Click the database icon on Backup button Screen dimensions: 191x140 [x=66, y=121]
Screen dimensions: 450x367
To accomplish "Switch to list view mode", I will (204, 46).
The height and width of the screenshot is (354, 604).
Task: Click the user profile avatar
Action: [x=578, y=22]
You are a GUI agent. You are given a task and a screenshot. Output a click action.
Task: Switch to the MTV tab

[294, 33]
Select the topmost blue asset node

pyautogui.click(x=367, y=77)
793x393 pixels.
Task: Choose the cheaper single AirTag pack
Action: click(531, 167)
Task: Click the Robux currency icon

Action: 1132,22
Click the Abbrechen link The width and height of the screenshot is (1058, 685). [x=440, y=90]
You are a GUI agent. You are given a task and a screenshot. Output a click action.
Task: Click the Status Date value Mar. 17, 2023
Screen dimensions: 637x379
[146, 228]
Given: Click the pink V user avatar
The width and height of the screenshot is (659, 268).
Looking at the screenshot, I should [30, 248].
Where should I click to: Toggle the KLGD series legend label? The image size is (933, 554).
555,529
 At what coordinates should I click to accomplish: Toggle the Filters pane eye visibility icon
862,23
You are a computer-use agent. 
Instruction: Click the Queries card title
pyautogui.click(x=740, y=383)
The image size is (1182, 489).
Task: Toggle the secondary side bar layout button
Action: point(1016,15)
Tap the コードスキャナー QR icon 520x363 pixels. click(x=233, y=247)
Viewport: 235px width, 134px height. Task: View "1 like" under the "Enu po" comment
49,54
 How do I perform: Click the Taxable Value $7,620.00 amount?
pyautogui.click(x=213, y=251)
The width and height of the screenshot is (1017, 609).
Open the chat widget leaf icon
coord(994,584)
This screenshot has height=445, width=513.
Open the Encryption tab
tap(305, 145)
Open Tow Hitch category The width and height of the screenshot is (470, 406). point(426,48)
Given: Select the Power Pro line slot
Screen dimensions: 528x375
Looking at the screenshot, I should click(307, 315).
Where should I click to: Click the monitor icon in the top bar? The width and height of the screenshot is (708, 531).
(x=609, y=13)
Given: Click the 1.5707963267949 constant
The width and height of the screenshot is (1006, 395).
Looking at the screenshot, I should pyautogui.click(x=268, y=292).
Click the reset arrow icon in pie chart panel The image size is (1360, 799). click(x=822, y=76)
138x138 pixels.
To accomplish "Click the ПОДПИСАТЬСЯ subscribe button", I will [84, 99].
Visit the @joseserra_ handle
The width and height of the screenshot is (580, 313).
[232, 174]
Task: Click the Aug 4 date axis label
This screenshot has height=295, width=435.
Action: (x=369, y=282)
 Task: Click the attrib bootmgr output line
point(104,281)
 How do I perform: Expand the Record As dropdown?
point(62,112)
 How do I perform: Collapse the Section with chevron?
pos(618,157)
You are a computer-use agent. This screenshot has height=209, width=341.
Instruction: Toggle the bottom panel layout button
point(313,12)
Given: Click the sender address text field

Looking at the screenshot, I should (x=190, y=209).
■ ■ ■ ■ ■ ■ ■
§ Directions
Repeat only the lines starting at the one that contains "How do I perform: Collapse" and ending at the last line above, exactly as written.

§ Output below
 How do I perform: Collapse the Section with chevron?
pos(618,157)
You are a computer-use agent. This screenshot has height=209, width=341.
Instruction: Toggle the bottom panel layout button
point(313,12)
Given: Click the sender address text field

Looking at the screenshot, I should (x=190, y=209).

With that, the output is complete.